I often wonder what might thave happened if Faramir was sent to Rivendell as a means of representing Gondor in Boromir's place, ultimately leading to him joining the Fellowship instead.
 

NastyBook

Member
Yet he survived Silent Hill
Which is hilarious given that it's Silent Fucking Hill. You're half expecting Pyramid Head to tear a hole through the two realities and skewer him on the spot with the Great Knife at the end just because he's Sean Bean.
 
I often wonder what might thave happened if Faramir was sent to Rivendell as a means of representing Gondor in Boromir's place, ultimately leading to him joining the Fellowship instead.

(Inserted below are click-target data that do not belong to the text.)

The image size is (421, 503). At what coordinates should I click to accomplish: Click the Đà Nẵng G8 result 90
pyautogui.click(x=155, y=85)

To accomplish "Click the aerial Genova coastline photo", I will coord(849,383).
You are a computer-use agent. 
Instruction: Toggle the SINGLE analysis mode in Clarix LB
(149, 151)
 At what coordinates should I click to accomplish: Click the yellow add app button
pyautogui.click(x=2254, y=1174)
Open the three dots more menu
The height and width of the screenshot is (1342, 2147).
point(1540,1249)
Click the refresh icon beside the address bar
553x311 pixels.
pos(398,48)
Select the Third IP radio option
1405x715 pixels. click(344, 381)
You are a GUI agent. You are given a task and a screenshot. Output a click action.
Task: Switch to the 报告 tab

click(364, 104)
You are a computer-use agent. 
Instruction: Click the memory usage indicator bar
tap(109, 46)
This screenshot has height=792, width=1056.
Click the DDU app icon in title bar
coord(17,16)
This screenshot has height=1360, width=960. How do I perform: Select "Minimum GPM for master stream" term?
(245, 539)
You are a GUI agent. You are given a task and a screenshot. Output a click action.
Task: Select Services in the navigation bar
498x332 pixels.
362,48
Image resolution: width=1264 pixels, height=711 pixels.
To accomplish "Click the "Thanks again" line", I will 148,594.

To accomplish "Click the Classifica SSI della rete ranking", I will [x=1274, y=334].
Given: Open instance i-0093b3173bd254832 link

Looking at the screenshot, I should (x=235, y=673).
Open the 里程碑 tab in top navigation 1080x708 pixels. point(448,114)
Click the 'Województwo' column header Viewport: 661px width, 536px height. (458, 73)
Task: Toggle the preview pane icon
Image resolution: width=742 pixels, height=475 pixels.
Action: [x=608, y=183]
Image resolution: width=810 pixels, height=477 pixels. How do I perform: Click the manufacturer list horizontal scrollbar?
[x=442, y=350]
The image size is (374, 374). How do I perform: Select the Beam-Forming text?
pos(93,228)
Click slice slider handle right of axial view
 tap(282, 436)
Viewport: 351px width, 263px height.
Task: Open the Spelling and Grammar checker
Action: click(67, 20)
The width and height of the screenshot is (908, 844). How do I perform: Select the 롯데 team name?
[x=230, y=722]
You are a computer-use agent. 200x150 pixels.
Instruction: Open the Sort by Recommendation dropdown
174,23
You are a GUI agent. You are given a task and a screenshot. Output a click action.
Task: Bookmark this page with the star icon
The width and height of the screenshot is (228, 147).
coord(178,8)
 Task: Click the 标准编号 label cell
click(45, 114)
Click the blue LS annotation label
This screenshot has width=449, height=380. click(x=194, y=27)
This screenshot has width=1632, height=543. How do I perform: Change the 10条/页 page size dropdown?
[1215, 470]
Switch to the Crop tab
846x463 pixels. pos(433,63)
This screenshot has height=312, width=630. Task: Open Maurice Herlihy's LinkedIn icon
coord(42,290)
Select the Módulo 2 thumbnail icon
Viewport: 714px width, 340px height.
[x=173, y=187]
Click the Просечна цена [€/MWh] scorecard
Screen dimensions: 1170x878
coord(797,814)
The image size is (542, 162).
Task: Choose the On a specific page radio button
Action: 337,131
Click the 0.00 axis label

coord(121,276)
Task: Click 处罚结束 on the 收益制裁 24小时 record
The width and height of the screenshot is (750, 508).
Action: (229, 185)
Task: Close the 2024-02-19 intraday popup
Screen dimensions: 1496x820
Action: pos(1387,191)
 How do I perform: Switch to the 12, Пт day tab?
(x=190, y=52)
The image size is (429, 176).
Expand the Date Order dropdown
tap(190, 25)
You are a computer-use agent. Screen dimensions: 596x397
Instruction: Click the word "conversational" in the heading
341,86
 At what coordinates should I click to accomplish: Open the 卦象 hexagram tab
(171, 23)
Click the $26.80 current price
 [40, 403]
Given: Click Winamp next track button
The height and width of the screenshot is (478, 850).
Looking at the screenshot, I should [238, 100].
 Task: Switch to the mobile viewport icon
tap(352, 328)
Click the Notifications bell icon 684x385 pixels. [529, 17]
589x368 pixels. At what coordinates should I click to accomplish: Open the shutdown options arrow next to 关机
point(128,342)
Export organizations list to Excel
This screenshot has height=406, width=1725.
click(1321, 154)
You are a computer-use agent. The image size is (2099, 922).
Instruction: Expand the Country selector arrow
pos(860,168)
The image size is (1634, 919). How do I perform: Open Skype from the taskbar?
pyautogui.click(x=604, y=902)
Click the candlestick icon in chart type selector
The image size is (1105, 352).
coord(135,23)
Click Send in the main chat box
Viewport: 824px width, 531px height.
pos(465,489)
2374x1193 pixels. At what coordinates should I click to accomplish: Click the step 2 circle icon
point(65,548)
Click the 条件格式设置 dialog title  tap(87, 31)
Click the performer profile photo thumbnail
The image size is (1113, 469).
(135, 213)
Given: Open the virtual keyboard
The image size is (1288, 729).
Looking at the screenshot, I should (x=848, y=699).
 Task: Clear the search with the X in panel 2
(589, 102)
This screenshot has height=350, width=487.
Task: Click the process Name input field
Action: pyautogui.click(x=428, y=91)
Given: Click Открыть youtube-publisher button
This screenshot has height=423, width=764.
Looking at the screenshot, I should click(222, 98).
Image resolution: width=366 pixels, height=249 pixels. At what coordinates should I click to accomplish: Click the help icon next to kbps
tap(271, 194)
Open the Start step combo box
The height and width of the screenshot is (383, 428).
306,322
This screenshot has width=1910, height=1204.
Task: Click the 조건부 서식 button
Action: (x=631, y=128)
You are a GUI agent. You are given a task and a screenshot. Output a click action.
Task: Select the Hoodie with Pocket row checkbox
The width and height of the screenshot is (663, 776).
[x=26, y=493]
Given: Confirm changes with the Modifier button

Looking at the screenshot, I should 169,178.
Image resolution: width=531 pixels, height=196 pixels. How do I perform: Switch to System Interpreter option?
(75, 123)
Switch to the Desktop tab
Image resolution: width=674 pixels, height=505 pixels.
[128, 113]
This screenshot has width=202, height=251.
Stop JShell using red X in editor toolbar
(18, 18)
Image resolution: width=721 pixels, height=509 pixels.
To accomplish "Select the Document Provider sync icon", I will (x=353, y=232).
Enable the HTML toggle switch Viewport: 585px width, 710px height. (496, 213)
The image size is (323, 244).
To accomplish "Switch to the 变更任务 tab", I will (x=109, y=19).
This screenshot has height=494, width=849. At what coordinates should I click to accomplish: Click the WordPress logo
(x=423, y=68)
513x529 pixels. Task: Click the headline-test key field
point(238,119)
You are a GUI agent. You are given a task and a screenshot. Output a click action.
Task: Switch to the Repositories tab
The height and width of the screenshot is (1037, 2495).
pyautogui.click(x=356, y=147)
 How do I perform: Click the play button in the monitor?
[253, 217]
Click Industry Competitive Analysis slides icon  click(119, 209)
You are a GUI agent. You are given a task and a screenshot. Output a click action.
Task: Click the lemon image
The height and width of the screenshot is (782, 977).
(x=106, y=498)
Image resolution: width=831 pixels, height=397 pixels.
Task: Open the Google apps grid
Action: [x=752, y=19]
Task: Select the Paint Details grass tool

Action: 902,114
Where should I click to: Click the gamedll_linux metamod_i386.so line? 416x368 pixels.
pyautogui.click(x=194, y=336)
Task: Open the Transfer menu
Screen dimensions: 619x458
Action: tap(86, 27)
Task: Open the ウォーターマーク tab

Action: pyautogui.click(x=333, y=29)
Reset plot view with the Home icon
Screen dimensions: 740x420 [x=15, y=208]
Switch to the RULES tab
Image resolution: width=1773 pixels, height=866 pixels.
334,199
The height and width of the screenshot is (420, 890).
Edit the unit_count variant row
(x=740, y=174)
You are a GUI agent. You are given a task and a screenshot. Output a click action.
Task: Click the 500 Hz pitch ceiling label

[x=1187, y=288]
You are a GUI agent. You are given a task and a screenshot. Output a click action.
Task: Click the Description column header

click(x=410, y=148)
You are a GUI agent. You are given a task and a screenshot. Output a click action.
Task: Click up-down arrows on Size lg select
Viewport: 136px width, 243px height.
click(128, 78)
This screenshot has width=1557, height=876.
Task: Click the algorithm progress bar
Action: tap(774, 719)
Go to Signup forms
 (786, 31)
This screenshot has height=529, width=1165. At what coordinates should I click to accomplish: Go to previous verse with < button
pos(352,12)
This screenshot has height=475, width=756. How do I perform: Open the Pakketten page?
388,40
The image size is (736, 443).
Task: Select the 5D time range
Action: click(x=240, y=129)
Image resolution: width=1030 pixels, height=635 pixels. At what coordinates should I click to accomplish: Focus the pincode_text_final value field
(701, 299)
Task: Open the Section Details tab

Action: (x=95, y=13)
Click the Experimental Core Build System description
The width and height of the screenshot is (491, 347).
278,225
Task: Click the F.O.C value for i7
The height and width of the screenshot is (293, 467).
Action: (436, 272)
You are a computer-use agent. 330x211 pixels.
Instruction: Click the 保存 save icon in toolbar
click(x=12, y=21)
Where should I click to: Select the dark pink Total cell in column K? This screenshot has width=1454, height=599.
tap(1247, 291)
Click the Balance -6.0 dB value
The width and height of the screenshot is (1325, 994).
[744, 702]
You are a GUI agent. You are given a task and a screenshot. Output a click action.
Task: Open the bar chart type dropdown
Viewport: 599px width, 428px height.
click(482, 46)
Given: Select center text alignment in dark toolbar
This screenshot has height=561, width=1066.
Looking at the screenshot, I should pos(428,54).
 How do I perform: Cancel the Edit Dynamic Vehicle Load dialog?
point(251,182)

Boromir would have caught Frodo instead of Faramir and gave the ring to his father possibly leading the ring falling into the hands of Sauron. As much as Boromir's death is a tragedy it had to happen the way it did. I blame the dad's actions for Boromir's death since he would likely not have fallen to the ring's influence without his father's unrealistic expectations he had for Boromir.